In [1]:
import pandas as pd
import numpy as np
import networkx as nx

from sklearn.model_selection import GridSearchCV, StratifiedKFold
from sklearn.metrics import accuracy_score, make_scorer
from sklearn.tree import DecisionTreeClassifier
from sklearn.decomposition import PCA
from sklearn.preprocessing import minmax_scale

### Loading and consolidating input data

In [52]:
df_edges_orig = pd.read_csv('df_edges_orig.csv')
df_nodes_train = pd.read_csv('df_nodes_train.csv')
df_nodes_test_publ = pd.read_csv('df_nodes_test_publ.csv')

In [53]:
train_merged = pd.merge(df_edges_orig, df_nodes_train.rename(columns={'Feat3': 'Feat3Left', 
                'Feat4': 'Feat4Left', 'Y': 'YLeft'}), how = "left", left_on = 'NodeLeft', right_on = 'Node')
del train_merged['Node']

train_merged = pd.merge(train_merged, df_nodes_train.rename(columns={'Feat3': 'Feat3Right', 
                'Feat4': 'Feat4Right', 'Y': 'YRight'}), how = "left", left_on = 'NodeRight', right_on = 'Node')
del train_merged['Node']

train_merged['SameIndustry'] = (train_merged['YLeft'] == train_merged['YRight']).astype(int)

### Inference of classes on outbound payment transactions with a balanced decision tree classifier
#### Hyper-parameters are found through a grid search of best accuracy score with 5-fold stratified cross-validation

In [182]:
X = train_merged.dropna()[['Feat1', 'Feat2', 'Feat3Right', 'Feat4Right', 'YRight']]
y = train_merged.dropna()['SameIndustry']

estm = DecisionTreeClassifier(class_weight = "balanced")
tuned_parameters = [{'min_samples_split': [2, 3, 10], 'min_samples_leaf': [1, 2, 10]}]

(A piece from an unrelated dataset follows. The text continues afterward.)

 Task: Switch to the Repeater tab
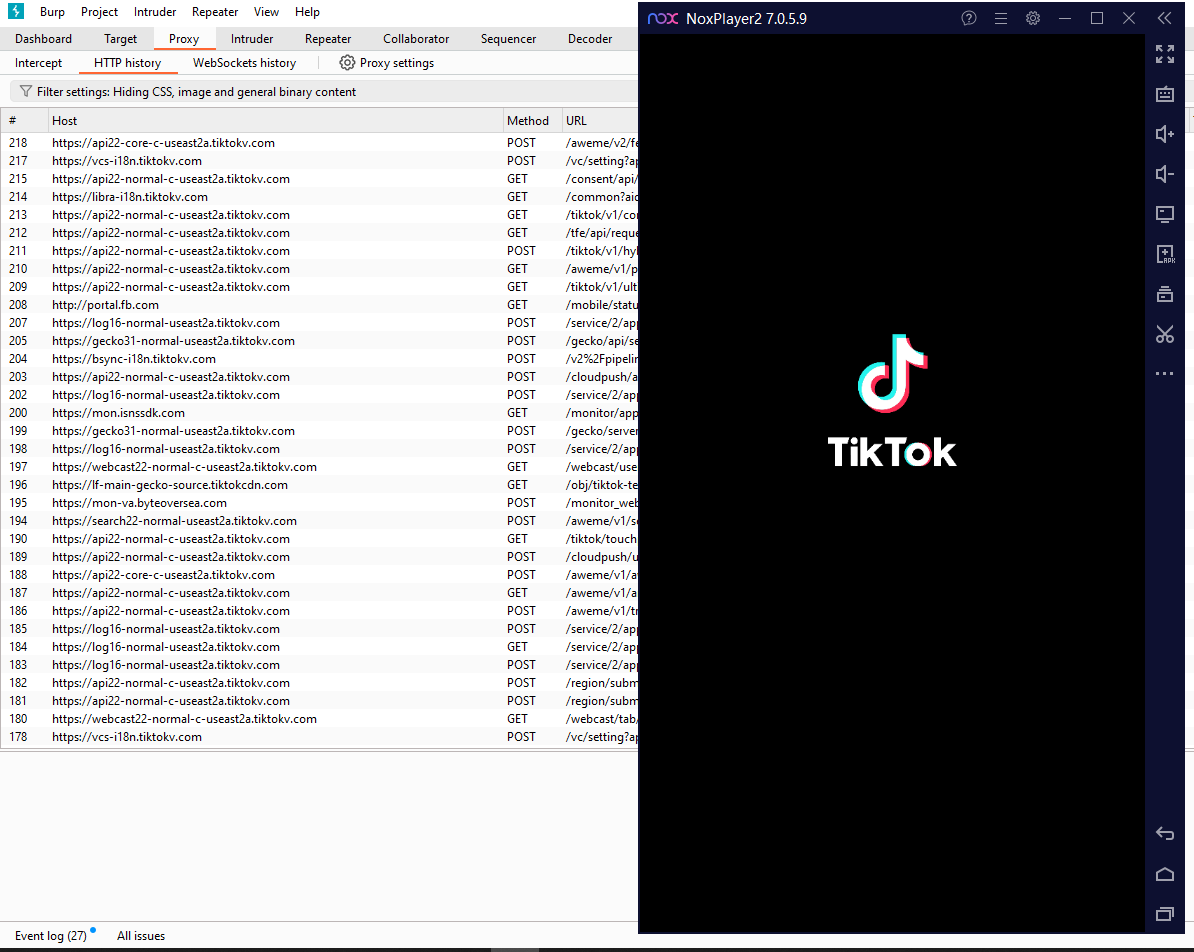[328, 39]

clf = GridSearchCV(estimator=estm, param_grid=tuned_parameters,
                   cv=StratifiedKFold(n_splits=5, shuffle = True), scoring=make_scorer(accuracy_score))
clf.fit(X, y)

print("Grid accuracy scores on development set:")
means = clf.cv_results_['mean_test_score']
stds = clf.cv_results_['std_test_score']
for mean, std, params in zip(means, stds, clf.cv_results_['params']):
    print("%0.3f (+/-%0.03f) for %r"
        % (mean, 2 * std, params))
print()
print("Best accuracy score is %0.3f." % clf.best_score_, "Best parameters set found on development set:")
print(clf.best_params_)

estm.set_params(**clf.best_params_)
estm.fit(X, y);

Grid accuracy scores on development set:
0.879 (+/-0.001) for {'min_samples_split': 2, 'min_samples_leaf': 1}
0.875 (+/-0.002) for {'min_samples_split': 3, 'min_samples_leaf': 1}
0.828 (+/-0.002) for {'min_samples_split': 10, 'min_samples_leaf': 1}
0.853 (+/-0.002) for {'min_samples_split': 2, 'min_samples_leaf': 2}
0.853 (+/-0.001) for {'min_samples_split': 3, 'min_samples_leaf': 2}
0.821 (+/-0.002) for {'min_samples_split': 10, 'min_samples_leaf': 2}
0.751 (+/-0.004) for {'min_samples_split': 2, 'min_samples_leaf': 10}
0.751 (+/-0.003) for {'min_samples_split': 3, 'min_samples_leaf': 10}
0.751 (+/-0.003) for {'min_samples_split': 10, 'min_samples_leaf': 10}

Best accuracy score is 0.879. Best parameters set found on development set:
{'min_samples_split': 2, 'min_samples_leaf': 1}


In [55]:
train_merged_LeftPredict = train_merged[train_merged['YLeft'].isnull() & train_merged['YRight'].notnull()].copy()
train_merged_LeftPredict['SameIndustry'] = estm.predict(
                        train_merged_LeftPredict[['Feat1', 'Feat2', 'Feat3Right', 'Feat4Right', 'YRight']])
train_merged_LeftPredict['YLeft'] = np.where(
                    train_merged_LeftPredict['SameIndustry'], train_merged_LeftPredict['YRight'], np.nan)
train_merged.update(train_merged_LeftPredict)
del train_merged_LeftPredict

### Inference of classes on inbound payment transactions with a balanced decision tree classifier
#### Hyper-parameters are found through a grid search of best accuracy score with 5-fold stratified cross-validation

In [183]:
X = train_merged.dropna()[['Feat1', 'Feat2', 'Feat3Left', 'Feat4Left', 'YLeft']]
y = train_merged.dropna()['SameIndustry']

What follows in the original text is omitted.